■ Records shown

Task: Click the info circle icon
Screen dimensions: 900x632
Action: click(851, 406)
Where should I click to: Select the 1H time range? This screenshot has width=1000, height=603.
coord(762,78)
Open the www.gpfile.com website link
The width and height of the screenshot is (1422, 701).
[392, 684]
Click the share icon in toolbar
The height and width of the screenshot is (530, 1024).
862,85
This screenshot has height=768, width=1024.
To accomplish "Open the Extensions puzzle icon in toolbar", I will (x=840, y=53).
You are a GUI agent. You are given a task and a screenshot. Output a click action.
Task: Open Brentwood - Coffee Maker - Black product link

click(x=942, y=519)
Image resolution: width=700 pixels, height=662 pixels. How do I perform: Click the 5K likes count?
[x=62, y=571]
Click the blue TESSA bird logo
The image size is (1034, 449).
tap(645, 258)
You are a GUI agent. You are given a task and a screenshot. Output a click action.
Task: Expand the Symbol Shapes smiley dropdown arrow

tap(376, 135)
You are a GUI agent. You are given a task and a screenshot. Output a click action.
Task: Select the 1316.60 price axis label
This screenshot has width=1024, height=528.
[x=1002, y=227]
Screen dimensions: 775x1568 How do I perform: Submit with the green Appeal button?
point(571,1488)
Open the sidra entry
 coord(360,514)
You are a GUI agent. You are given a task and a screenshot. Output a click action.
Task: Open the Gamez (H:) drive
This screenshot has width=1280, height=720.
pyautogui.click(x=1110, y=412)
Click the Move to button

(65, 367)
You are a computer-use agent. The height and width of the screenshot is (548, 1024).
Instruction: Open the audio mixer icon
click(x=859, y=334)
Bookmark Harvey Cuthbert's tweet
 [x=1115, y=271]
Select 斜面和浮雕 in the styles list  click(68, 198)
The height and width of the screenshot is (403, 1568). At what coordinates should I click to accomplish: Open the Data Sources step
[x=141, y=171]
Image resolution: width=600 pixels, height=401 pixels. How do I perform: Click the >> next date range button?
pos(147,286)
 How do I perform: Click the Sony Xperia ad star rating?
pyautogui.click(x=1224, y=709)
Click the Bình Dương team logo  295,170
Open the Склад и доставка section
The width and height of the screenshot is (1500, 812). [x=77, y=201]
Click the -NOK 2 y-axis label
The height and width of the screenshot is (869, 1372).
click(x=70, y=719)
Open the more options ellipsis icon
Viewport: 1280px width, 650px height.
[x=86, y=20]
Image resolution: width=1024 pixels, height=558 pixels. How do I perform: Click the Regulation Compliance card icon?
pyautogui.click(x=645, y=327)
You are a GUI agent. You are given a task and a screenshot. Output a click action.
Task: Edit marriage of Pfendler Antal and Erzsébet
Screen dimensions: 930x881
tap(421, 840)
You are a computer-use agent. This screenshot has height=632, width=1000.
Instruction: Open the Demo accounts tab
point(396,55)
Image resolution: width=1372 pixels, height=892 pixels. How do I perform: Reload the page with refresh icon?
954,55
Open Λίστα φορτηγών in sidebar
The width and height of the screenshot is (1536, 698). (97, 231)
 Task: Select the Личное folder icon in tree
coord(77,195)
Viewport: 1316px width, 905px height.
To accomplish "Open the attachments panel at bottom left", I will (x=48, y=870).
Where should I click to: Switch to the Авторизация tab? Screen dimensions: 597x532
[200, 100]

■ Prompt
Where a line above contains the string "toolbar", copy that line.

■ Response to the task
Click the share icon in toolbar
To accomplish "Open the Extensions puzzle icon in toolbar", I will (x=840, y=53).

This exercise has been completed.